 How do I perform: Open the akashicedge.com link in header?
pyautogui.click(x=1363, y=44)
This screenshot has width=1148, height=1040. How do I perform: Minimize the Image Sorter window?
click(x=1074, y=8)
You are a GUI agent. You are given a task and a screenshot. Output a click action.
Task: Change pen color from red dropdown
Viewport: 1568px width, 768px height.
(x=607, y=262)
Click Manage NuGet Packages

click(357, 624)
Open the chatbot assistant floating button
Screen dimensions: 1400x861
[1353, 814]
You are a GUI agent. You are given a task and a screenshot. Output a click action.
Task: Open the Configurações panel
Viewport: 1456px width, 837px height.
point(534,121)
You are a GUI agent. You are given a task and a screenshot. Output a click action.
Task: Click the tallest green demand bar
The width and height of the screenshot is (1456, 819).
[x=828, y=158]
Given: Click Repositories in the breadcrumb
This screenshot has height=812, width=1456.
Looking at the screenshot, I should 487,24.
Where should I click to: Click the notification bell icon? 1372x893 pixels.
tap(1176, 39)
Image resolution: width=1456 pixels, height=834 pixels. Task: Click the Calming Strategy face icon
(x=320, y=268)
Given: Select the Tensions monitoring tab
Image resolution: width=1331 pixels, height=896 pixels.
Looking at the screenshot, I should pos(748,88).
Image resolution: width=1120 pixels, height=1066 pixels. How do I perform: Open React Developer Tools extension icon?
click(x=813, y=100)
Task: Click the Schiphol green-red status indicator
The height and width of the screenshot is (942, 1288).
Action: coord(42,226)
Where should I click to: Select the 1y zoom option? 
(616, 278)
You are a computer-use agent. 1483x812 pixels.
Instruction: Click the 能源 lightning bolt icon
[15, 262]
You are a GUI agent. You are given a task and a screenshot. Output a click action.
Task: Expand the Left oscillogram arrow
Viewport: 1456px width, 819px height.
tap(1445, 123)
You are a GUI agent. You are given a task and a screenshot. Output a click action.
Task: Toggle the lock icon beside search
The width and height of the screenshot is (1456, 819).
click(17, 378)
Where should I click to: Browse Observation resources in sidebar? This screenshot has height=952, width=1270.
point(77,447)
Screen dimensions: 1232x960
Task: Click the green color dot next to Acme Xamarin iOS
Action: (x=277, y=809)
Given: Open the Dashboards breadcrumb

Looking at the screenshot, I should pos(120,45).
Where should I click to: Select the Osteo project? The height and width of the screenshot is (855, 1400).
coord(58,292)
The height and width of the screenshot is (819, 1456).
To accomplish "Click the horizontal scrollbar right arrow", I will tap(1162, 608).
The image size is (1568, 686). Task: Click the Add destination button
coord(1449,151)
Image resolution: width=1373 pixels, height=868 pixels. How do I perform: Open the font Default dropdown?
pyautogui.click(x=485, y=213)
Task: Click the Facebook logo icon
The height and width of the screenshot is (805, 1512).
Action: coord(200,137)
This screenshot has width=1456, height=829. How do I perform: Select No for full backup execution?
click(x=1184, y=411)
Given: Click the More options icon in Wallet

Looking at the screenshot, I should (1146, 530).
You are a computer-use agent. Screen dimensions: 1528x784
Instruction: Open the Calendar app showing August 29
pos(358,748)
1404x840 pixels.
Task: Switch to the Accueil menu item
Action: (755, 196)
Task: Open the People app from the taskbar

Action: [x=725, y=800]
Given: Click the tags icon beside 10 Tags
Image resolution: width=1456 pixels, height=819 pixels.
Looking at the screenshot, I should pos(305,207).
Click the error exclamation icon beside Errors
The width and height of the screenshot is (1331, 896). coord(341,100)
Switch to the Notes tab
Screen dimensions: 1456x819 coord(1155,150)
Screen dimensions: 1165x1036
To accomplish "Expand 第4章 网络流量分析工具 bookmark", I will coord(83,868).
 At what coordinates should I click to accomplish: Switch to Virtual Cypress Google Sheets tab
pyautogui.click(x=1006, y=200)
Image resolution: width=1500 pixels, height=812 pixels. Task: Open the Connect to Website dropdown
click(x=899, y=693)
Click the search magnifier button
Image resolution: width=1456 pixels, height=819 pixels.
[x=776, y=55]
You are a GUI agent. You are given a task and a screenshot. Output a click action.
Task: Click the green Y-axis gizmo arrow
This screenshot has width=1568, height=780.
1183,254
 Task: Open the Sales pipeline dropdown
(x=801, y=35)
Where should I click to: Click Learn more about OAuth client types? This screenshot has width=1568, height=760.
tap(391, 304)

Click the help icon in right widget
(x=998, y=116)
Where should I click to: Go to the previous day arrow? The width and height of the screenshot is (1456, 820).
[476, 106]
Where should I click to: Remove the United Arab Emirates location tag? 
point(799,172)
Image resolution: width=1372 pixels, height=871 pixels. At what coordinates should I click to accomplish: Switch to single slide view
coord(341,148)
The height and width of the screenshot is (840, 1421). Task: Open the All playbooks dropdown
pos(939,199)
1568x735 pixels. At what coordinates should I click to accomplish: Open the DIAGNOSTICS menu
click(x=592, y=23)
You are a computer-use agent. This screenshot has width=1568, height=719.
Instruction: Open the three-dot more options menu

┄┄┄┄┄┄┄┄┄┄┄┄┄┄┄┄┄┄┄┄

• [WHAT TO WORK ON]
Please copy the entire listing, leaving each line exactly as written.

• [REPLY TO THE TASK]
 How do I perform: Open the akashicedge.com link in header?
pyautogui.click(x=1363, y=44)
This screenshot has width=1148, height=1040. How do I perform: Minimize the Image Sorter window?
click(x=1074, y=8)
You are a GUI agent. You are given a task and a screenshot. Output a click action.
Task: Change pen color from red dropdown
Viewport: 1568px width, 768px height.
(x=607, y=262)
Click Manage NuGet Packages

click(357, 624)
Open the chatbot assistant floating button
Screen dimensions: 1400x861
[1353, 814]
You are a GUI agent. You are given a task and a screenshot. Output a click action.
Task: Open the Configurações panel
Viewport: 1456px width, 837px height.
point(534,121)
You are a GUI agent. You are given a task and a screenshot. Output a click action.
Task: Click the tallest green demand bar
The width and height of the screenshot is (1456, 819).
[x=828, y=158]
Given: Click Repositories in the breadcrumb
This screenshot has height=812, width=1456.
Looking at the screenshot, I should 487,24.
Where should I click to: Click the notification bell icon? 1372x893 pixels.
tap(1176, 39)
Image resolution: width=1456 pixels, height=834 pixels. Task: Click the Calming Strategy face icon
(x=320, y=268)
Given: Select the Tensions monitoring tab
Image resolution: width=1331 pixels, height=896 pixels.
Looking at the screenshot, I should pos(748,88).
Image resolution: width=1120 pixels, height=1066 pixels. How do I perform: Open React Developer Tools extension icon?
click(x=813, y=100)
Task: Click the Schiphol green-red status indicator
The height and width of the screenshot is (942, 1288).
Action: coord(42,226)
Where should I click to: Select the 1y zoom option? 
(616, 278)
You are a computer-use agent. 1483x812 pixels.
Instruction: Click the 能源 lightning bolt icon
[15, 262]
You are a GUI agent. You are given a task and a screenshot. Output a click action.
Task: Expand the Left oscillogram arrow
Viewport: 1456px width, 819px height.
tap(1445, 123)
You are a GUI agent. You are given a task and a screenshot. Output a click action.
Task: Toggle the lock icon beside search
The width and height of the screenshot is (1456, 819).
click(17, 378)
Where should I click to: Browse Observation resources in sidebar? This screenshot has height=952, width=1270.
point(77,447)
Screen dimensions: 1232x960
Task: Click the green color dot next to Acme Xamarin iOS
Action: (x=277, y=809)
Given: Open the Dashboards breadcrumb

Looking at the screenshot, I should pos(120,45).
Where should I click to: Select the Osteo project? The height and width of the screenshot is (855, 1400).
coord(58,292)
The height and width of the screenshot is (819, 1456).
To accomplish "Click the horizontal scrollbar right arrow", I will tap(1162, 608).
The image size is (1568, 686). Task: Click the Add destination button
coord(1449,151)
Image resolution: width=1373 pixels, height=868 pixels. How do I perform: Open the font Default dropdown?
pyautogui.click(x=485, y=213)
Task: Click the Facebook logo icon
The height and width of the screenshot is (805, 1512).
Action: coord(200,137)
This screenshot has width=1456, height=829. How do I perform: Select No for full backup execution?
click(x=1184, y=411)
Given: Click the More options icon in Wallet

Looking at the screenshot, I should (1146, 530).
You are a computer-use agent. Screen dimensions: 1528x784
Instruction: Open the Calendar app showing August 29
pos(358,748)
1404x840 pixels.
Task: Switch to the Accueil menu item
Action: (755, 196)
Task: Open the People app from the taskbar

Action: [x=725, y=800]
Given: Click the tags icon beside 10 Tags
Image resolution: width=1456 pixels, height=819 pixels.
Looking at the screenshot, I should pos(305,207).
Click the error exclamation icon beside Errors
The width and height of the screenshot is (1331, 896). coord(341,100)
Switch to the Notes tab
Screen dimensions: 1456x819 coord(1155,150)
Screen dimensions: 1165x1036
To accomplish "Expand 第4章 网络流量分析工具 bookmark", I will coord(83,868).
 At what coordinates should I click to accomplish: Switch to Virtual Cypress Google Sheets tab
pyautogui.click(x=1006, y=200)
Image resolution: width=1500 pixels, height=812 pixels. Task: Open the Connect to Website dropdown
click(x=899, y=693)
Click the search magnifier button
Image resolution: width=1456 pixels, height=819 pixels.
[x=776, y=55]
You are a GUI agent. You are given a task and a screenshot. Output a click action.
Task: Click the green Y-axis gizmo arrow
This screenshot has width=1568, height=780.
1183,254
 Task: Open the Sales pipeline dropdown
(x=801, y=35)
Where should I click to: Click Learn more about OAuth client types? This screenshot has width=1568, height=760.
tap(391, 304)

Click the help icon in right widget
(x=998, y=116)
Where should I click to: Go to the previous day arrow? The width and height of the screenshot is (1456, 820).
[476, 106]
Where should I click to: Remove the United Arab Emirates location tag? 
point(799,172)
Image resolution: width=1372 pixels, height=871 pixels. At what coordinates should I click to accomplish: Switch to single slide view
coord(341,148)
The height and width of the screenshot is (840, 1421). Task: Open the All playbooks dropdown
pos(939,199)
1568x735 pixels. At what coordinates should I click to accomplish: Open the DIAGNOSTICS menu
click(x=592, y=23)
You are a computer-use agent. This screenshot has width=1568, height=719.
Instruction: Open the three-dot more options menu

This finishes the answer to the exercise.